Et, ces deux mots-là, à la PJ, ont un sens précis. Cela veut dire, en quelque sorte: « Il y a des choses que je ne puis vous dire, mais je vous assure qu'il ne serait pas prudent de vous entêter... »

— Tant pis! Soupira Emile, quand il fut mis au courant. Si seulement cette damnée pluie voulait cesser...

Par quel bout prendre l'enquête? Barbet était bien à Saint-Cloud, à surveiller la péniche. Il y avait même un taxi en permanence au carrefour le plus proche pour lui permettre de suivre Dassonville si celui-ci s'éloignait en voiture. Car on avait découvert, tout au moins, que le peintre possédait une petite auto, presque aussi ancienne que le tacot de l'Agence O, qu'il garait dans une maison voisine. On s'était servi de cette voiture récemment. Elle était entièrement maculée de boue, et Barbet, qui avait pu s'en approcher, affirmait que, dans les stries des pneus, il avait retrouvé de petits morceaux de brique pilée.

Mais où cette voiture était-elle allée ensuite? Pourquoi changer de prison le vieillard inconnu?

— S'ils l'ont tué, remarquait Torrence avec assez de justesse, pourquoi lui couper la barbe?

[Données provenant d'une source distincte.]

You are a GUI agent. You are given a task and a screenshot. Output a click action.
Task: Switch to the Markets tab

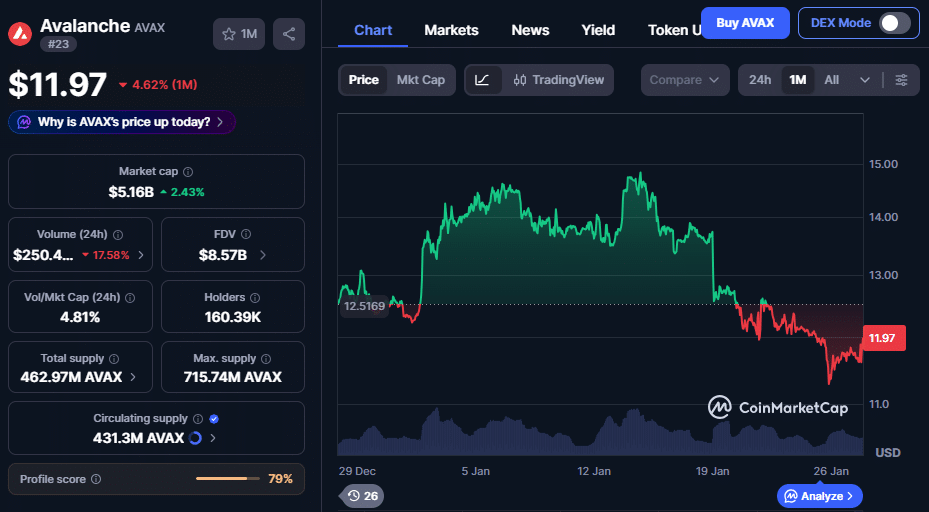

Et, maintenant que la police officielle refusait d'aider l'Agence O et semblait même lui ordonner la prudence, Emile, qui avait comme un poids sur les épaules, soupirait:

— Ecoutez, patron... J'avoue que je ne sais à quel saint me vouer, ni par quel bout prendre l'enquête... Cela vous ennuie fort que nous engagions des frais probablement inutiles?... Je voudrais en avoir le cœur net... Si cela ne sert à rien, ma foi...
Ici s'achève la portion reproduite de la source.